Der Sommer 2026 hat erneut extreme Hitzewellen mit Rekord-Temperaturen über 40 °C gebracht. In Schleswig-Holstein machen sich die veränderten klimatischen Bedingungen ebenfalls deutlich bemerkbar. Besonders gefährdet sind durch derartige Wetterextreme Menschen in prekären Lebenslagen sowie kranke und pflegebedürftige Personen. Die SPD-Fraktion wirft der Landesregierung vor, keinen ressortübergreifenden Aktionsplan Hitzeschutz vorgelegt zu haben, obwohl es bereits im Juli 2024, initiiert durch einen Antrag der SPD, einen Beschluss dazu gab. „Hitze ist mittlerweile eines der größten klimabedingten Gesundheitsrisiken in Deutschland, trotzdem fehlt es der Landesregierung weiterhin an einer wirksamen Strategie zum Schutz der Bevölkerung“, so die SPD-Abgeordnete Birte Pauls. Notwendig seien klare Maßnahmen für Kommunen, Pflegeeinrichtungen, Krankenhäuser, Kitas, Schulen und Veranstalter von Großereignissen.
Deshalb fordert die SPD in ihrem Antrag „Hitzeschutz aktiv gestalten – Bevölkerung schützen“ einen gemeinsamen Hitzeaktionsplan mit den Kommunen und weiteren Akteuren in Schleswig-Holstein. Ein Schwerpunkt liegt auf Krankenhäusern und Pflegeeinrichtungen. Gefordert werden Förderprogramme für bauliche und technische Maßnahmen, Unterstützung bei Konzepten und verbindliche Standards in der Krankenhausplanung und Förderung. Klimaanpassung soll regelmäßig überprüft und der Bedarf ermittelt werden. Für Pflegeeinrichtungen sind ebenfalls Förderprogramme geplant, inklusive landesspezifischer Muster-Hitzeschutzpläne, fachlicher Unterstützung und Mindeststandards für Prävention und Warnung. Besonders gefährdete Gruppen sollen mit kommunalen Hilfsnetzwerken, Kühlräumen, mehr Trinkwasserangeboten, mobilen Hilfen und gezielten Informationsangeboten unterstützt werden.

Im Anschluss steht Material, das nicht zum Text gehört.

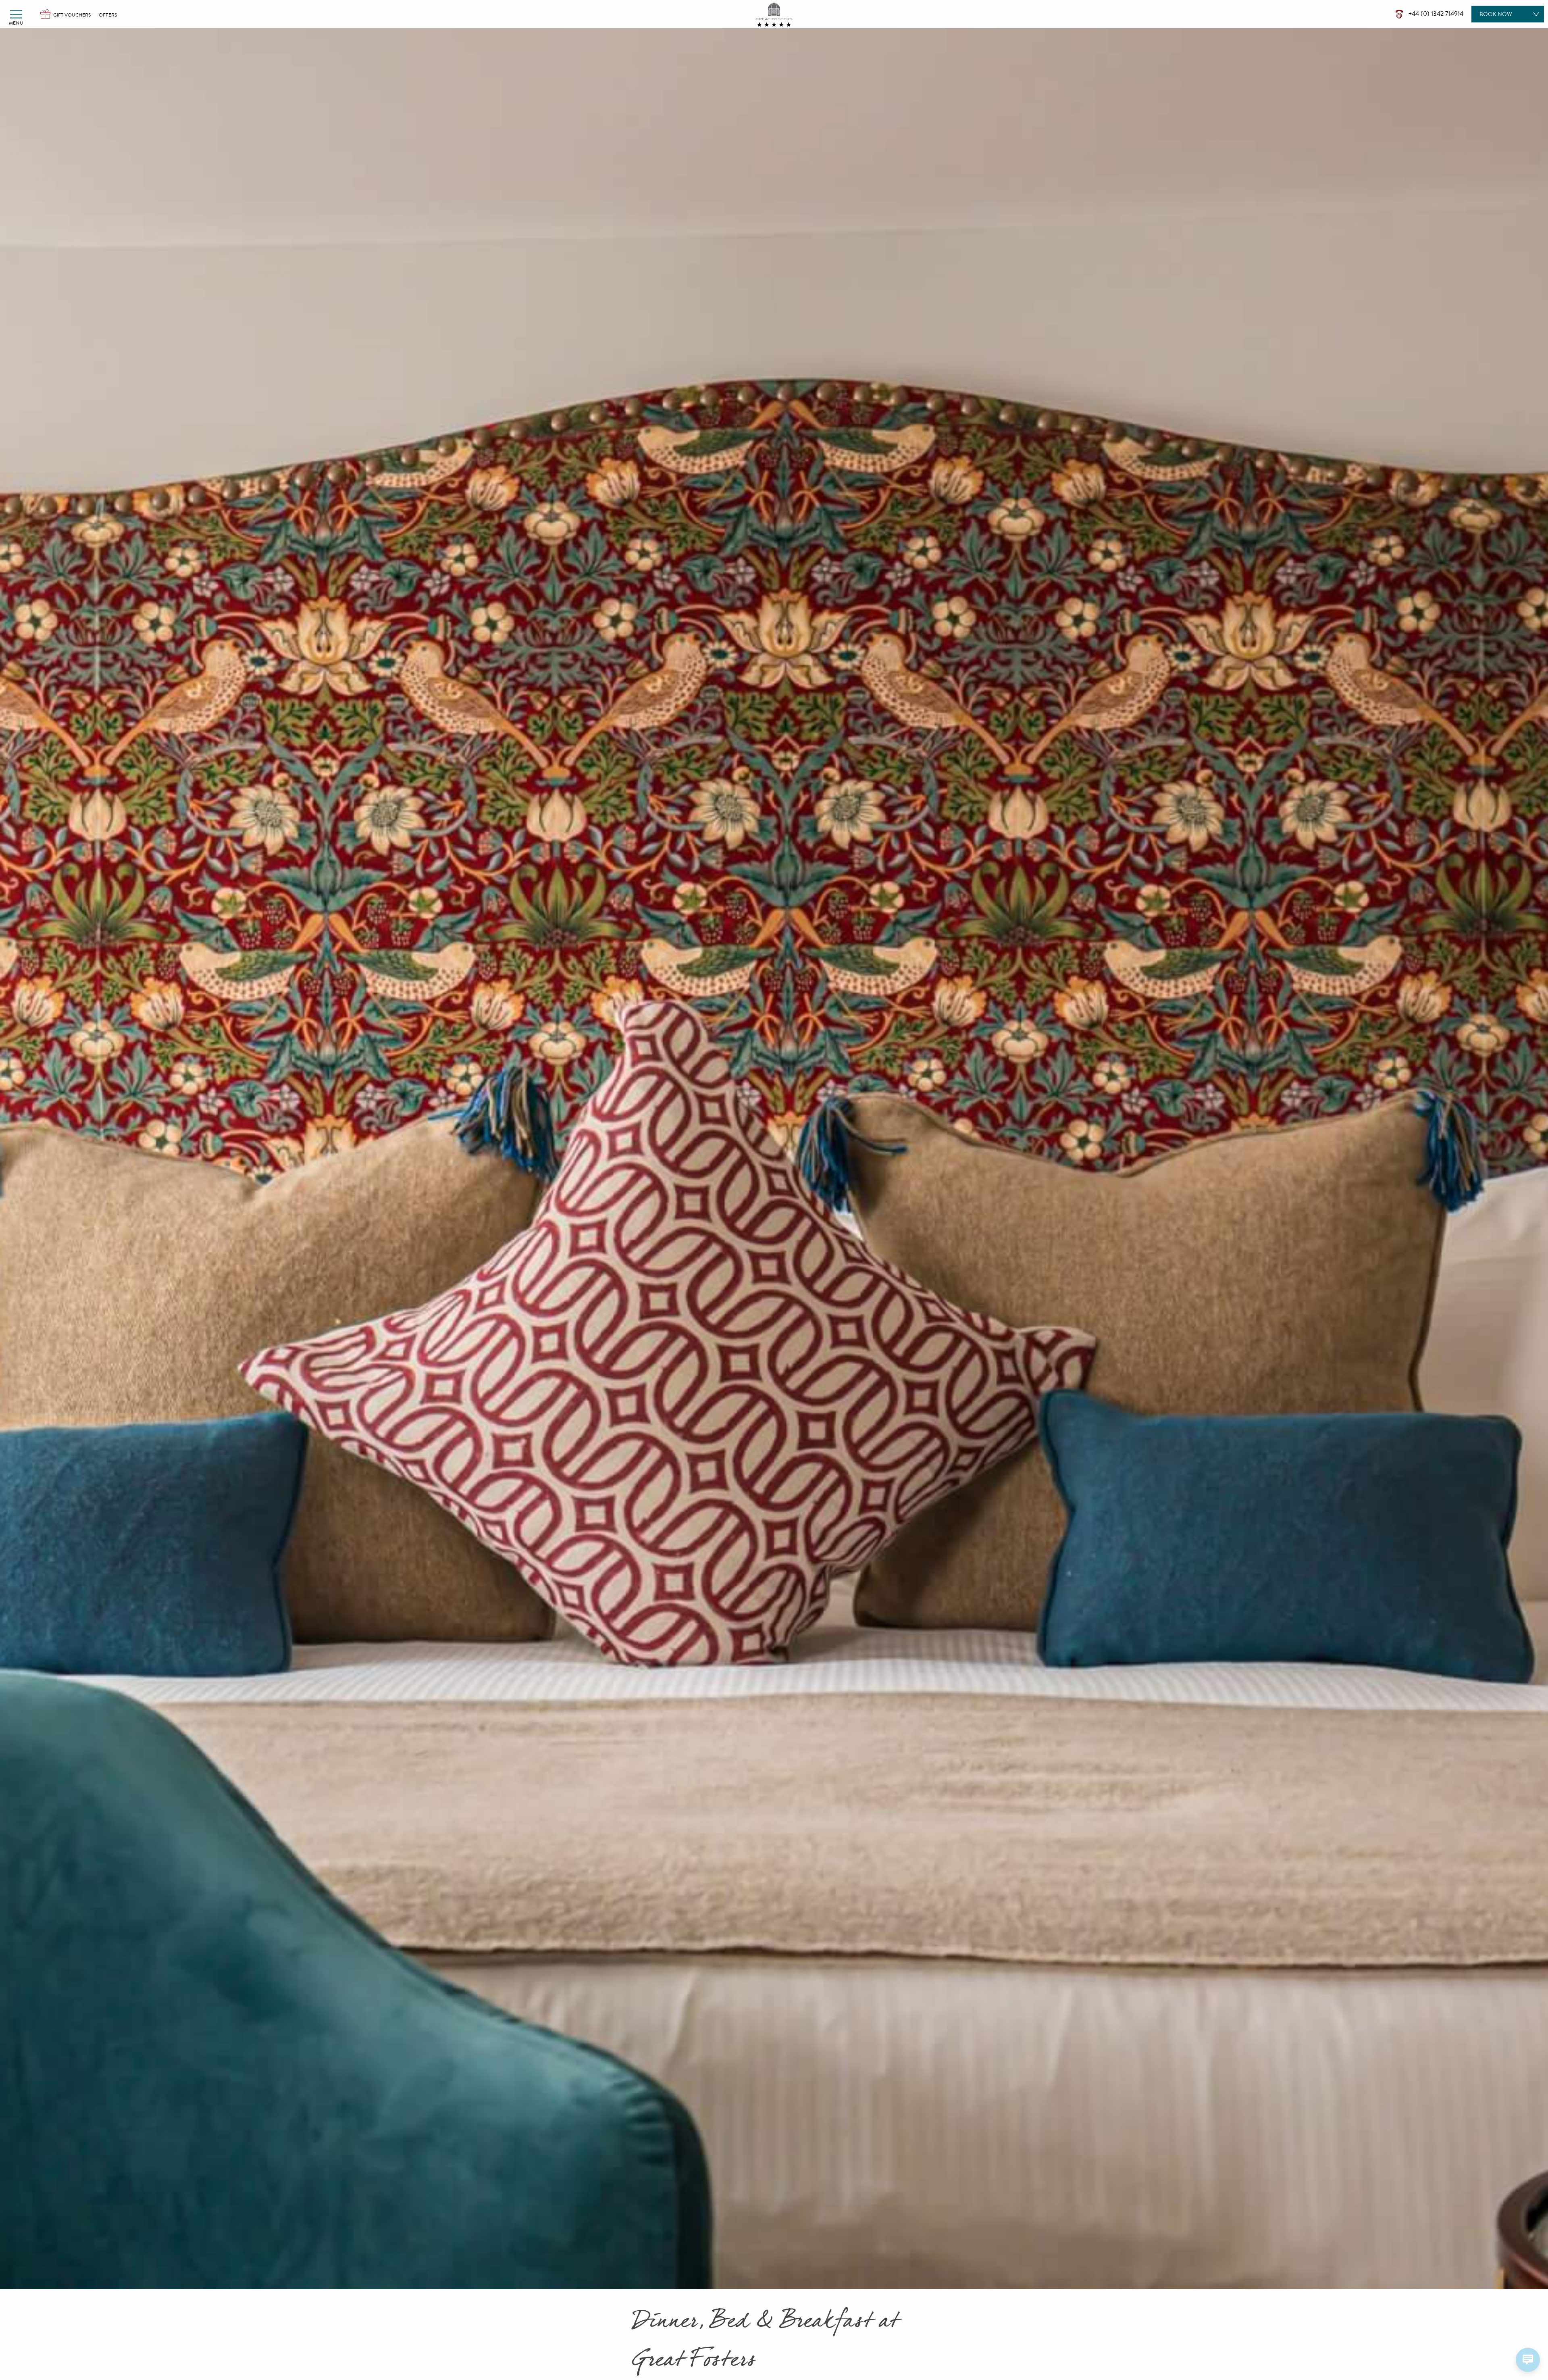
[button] (16, 14)
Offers (108, 15)
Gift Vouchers (72, 15)
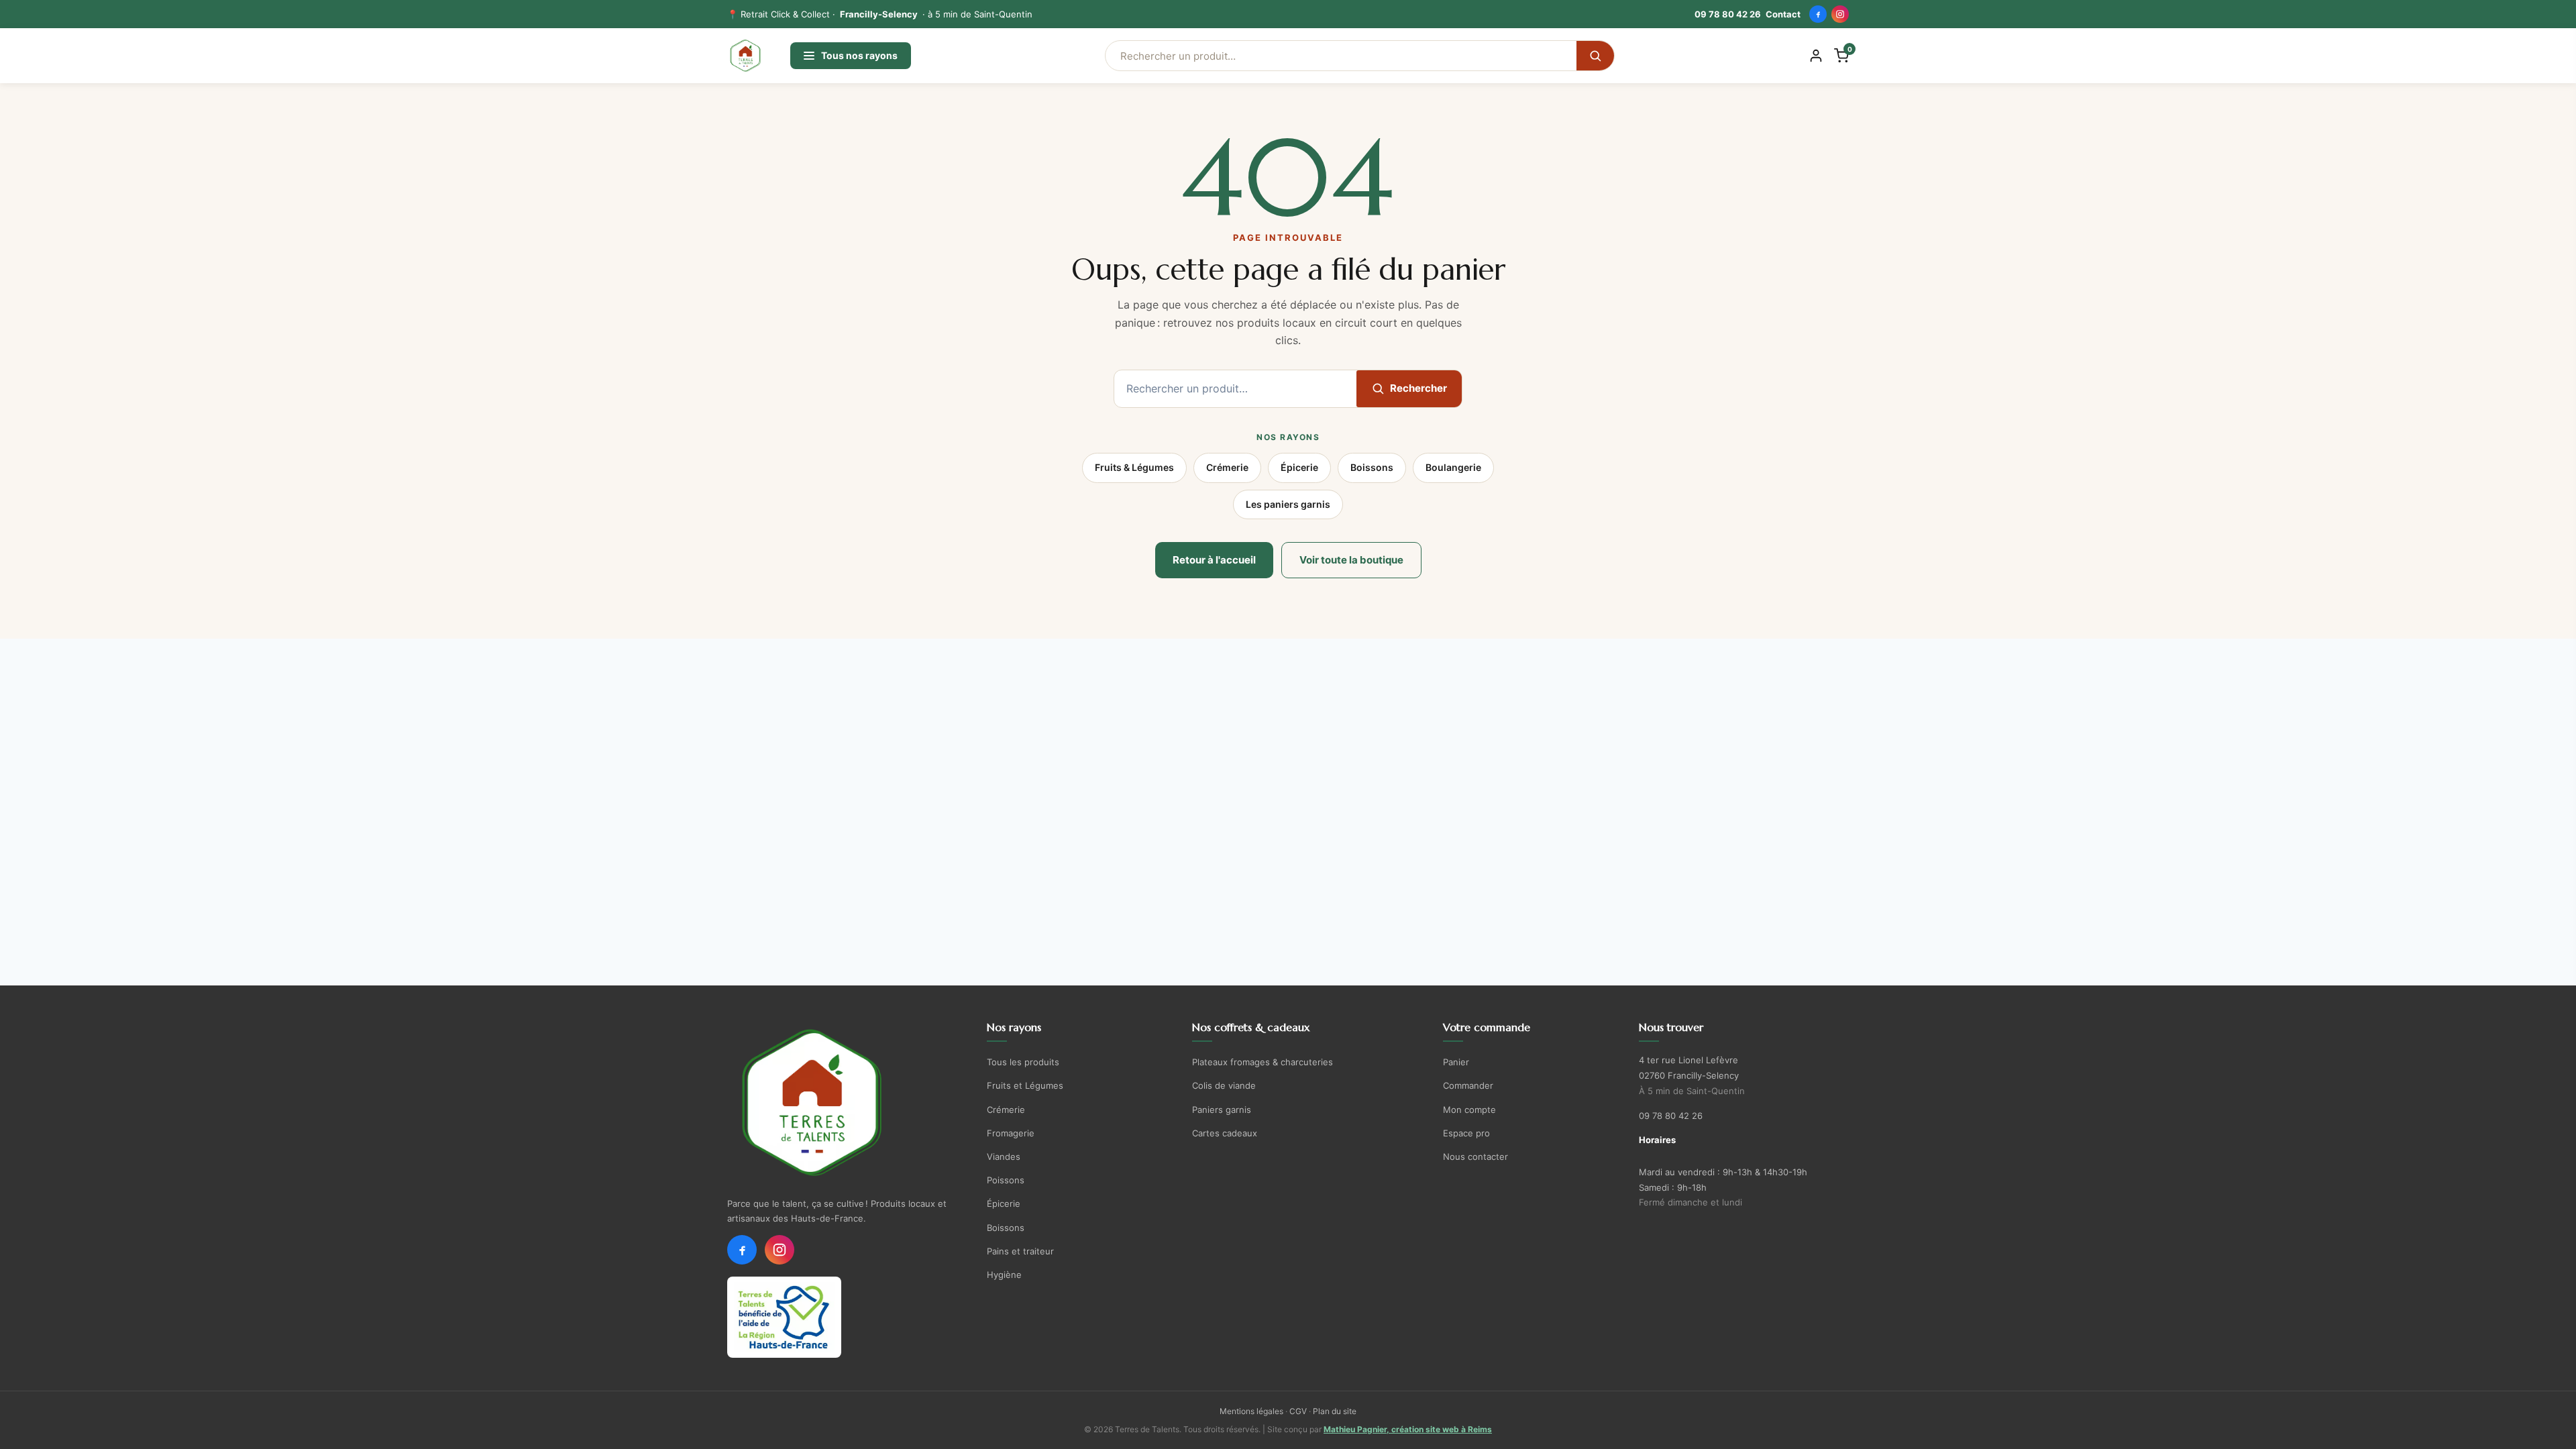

SPD begrüßt nationalen Hitzeaktionsplan
Veranstaltungen bei extremer Hitze sollen mit Kommunen und Veranstaltern besser geregelt und mit Empfehlungen zu Trinkwasser, Schatten, medizinischer Vorsorge und potenziell angepassten Veranstaltungszeiten abgesichert werden. Außerdem fordert die SPD eine stärkere Hitzeschutzkommunikation, zum Beispiel über eine landesweite Kampagne, mehrsprachige Materialien und die Einbindung von Arztpraxen, Apotheken und Pflegeeinrichtungen. Für den Arbeitsschutz soll Hitzeschutz stärker kontrolliert und mit den Sozialpartnern und Berufsgenossenschaften ausgebaut werden. Die Fraktion begrüßt Pläne der Bundesregierung für einen nationalen Hitzeaktionsplan und eine Gemeinschaftsaufgabe Klimaanpassung im Grundgesetz. Die Landesregierung solle sich für diese Vorhaben auf Bundesebene einsetzen und Förderinstrumente in einem Sofortprogramm Klimaanpassung und Hitzeschutz bündeln.